Emar: I’ve been running my lawn care business for three years. I now have 30 accounts, two commercial and one townhouse complex; the rest are residential houses. I’ve hired friends over the years for extra help on bigger jobs.

I operate from April to November. I don’t do snow removal. During the winter months, I do welding, metal fabrication, etc.

This year, I hired an employee and have been able to keep him on the payroll all summer, but come December he will not be employed with me and will have to find work somewhere else.

I’m wondering if I can expand the business and still not offer snow removal. How can I make it so that the summer workers come back so I can have an independent crew (or at least a crew leader) every year?

donamow: If the employee is on the books then he may be able to receive unemployment until next April.

Walker Driver: Maybe you could get a couple of commercial buildings to clean in the evening for your employee. That’s what I do. When the summer season starts again, I hire a college student to clean the buildings in the evenings.
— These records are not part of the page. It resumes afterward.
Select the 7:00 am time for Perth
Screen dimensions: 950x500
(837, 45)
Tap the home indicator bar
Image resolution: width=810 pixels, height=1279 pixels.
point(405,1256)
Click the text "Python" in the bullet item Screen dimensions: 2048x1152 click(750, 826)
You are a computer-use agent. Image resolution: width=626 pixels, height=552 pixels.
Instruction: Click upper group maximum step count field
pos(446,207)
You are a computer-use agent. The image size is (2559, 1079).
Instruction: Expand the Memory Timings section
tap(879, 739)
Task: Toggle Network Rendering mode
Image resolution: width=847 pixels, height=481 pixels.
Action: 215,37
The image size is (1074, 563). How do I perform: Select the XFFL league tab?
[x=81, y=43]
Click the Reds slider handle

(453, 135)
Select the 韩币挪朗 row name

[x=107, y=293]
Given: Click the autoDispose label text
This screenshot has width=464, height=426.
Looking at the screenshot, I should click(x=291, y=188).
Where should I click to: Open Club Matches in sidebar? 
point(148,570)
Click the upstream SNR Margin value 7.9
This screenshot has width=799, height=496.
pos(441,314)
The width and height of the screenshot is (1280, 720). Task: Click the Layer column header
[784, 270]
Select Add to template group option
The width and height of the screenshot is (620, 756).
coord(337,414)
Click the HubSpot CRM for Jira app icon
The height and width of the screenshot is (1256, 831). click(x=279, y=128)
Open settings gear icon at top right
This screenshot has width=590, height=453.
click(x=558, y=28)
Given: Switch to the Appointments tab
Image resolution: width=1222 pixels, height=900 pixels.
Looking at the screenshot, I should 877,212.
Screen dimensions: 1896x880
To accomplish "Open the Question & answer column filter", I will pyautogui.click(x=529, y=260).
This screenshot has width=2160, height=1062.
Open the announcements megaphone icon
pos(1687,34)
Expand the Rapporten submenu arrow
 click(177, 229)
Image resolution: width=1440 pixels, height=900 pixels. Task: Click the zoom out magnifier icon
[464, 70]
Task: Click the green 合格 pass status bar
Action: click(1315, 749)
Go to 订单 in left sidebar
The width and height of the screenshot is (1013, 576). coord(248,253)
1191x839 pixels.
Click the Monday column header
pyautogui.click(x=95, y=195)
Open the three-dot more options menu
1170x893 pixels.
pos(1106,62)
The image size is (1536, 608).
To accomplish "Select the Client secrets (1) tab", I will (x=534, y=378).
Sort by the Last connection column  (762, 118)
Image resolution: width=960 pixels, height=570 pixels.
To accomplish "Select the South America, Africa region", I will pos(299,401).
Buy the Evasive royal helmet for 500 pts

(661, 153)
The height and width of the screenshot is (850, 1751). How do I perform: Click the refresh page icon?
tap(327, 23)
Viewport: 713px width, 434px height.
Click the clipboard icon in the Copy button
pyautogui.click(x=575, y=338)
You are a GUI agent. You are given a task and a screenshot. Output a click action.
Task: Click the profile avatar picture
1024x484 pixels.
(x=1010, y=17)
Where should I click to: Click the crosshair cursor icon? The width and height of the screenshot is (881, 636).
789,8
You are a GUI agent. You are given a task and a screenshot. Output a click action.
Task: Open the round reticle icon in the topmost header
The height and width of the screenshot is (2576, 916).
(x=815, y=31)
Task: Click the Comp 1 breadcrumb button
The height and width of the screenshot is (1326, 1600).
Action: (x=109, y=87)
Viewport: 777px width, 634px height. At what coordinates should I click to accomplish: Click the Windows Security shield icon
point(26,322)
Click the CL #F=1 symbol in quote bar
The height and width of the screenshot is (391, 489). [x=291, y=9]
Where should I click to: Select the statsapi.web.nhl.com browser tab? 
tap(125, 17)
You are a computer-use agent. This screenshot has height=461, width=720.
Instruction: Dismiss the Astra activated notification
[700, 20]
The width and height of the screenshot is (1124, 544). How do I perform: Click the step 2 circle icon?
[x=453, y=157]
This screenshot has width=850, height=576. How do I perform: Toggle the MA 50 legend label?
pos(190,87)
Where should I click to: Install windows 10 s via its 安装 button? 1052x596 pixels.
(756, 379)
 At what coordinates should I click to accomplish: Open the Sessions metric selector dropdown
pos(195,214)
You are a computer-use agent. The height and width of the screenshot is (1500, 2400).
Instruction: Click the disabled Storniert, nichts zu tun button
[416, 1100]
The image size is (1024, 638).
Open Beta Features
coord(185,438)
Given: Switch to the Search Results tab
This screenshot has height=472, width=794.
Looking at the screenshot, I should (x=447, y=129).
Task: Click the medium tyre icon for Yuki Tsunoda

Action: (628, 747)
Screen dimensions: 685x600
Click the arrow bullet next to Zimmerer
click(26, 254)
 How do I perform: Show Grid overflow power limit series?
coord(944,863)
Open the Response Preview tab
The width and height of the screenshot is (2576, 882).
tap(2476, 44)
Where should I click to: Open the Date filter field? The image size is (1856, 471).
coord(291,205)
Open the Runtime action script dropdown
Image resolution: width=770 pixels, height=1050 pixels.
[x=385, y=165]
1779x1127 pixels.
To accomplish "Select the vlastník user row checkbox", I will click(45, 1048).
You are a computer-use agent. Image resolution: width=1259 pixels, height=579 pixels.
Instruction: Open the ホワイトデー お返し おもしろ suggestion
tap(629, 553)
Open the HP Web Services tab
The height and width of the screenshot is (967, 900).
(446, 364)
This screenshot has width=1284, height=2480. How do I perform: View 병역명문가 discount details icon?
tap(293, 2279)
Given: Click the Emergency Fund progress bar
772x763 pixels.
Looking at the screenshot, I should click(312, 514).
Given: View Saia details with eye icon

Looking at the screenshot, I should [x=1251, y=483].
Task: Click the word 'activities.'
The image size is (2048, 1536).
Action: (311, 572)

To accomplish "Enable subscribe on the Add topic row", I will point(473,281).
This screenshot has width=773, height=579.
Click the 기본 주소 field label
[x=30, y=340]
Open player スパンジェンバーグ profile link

I do snow removal, but I love it.

One more idea: Since you don’t like plowing snow, invest in a sander and sand parking lots every morning. That’s a cash cow since most plow companies are strapped for time and can’t get back to sand the lots before they are full.

oqueoque: I have been thinking about this also, and I thought about offering a bonus that would be paid in the beginning of June for someone returning to work from the year before. The bonus would have to be a good amount so that it is effective; and it might represent half of the employee’s pay raise from one year to another. I picked June because by that time the difficult time of spring is over, and the employee would have already worked two to three months, and would be less likely to leave once he receives the bonus.

Emar: Great idea to keep them happy and make them stay.

oqueoque: The insurance for snow is too expensive for the amount of income it would produce for me. Some years it never snows here. I would rather take the time off.

I own some rental properties and try to catch up on any delayed problems that I have put off. I am hoping to go somewhere warm this winter, which I have done in the past. I am at the age that I could collect Social Security, but I want to wait until I am 70 to start collecting.

One thing I never see on here is anybody trying to flip a property, which I thought about at times. Buy properties in November, fix them up over the winter and sell them in the spring. You could keep people working that way, and you would not have to look for customers.

The one guy who came back last year did not mind collecting unemployment. He received 60 percent of his average weekly working pay and did whatever he wanted. Between a return-to-work incentive, which I did not offer before, and unemployment, I am hoping that is enough.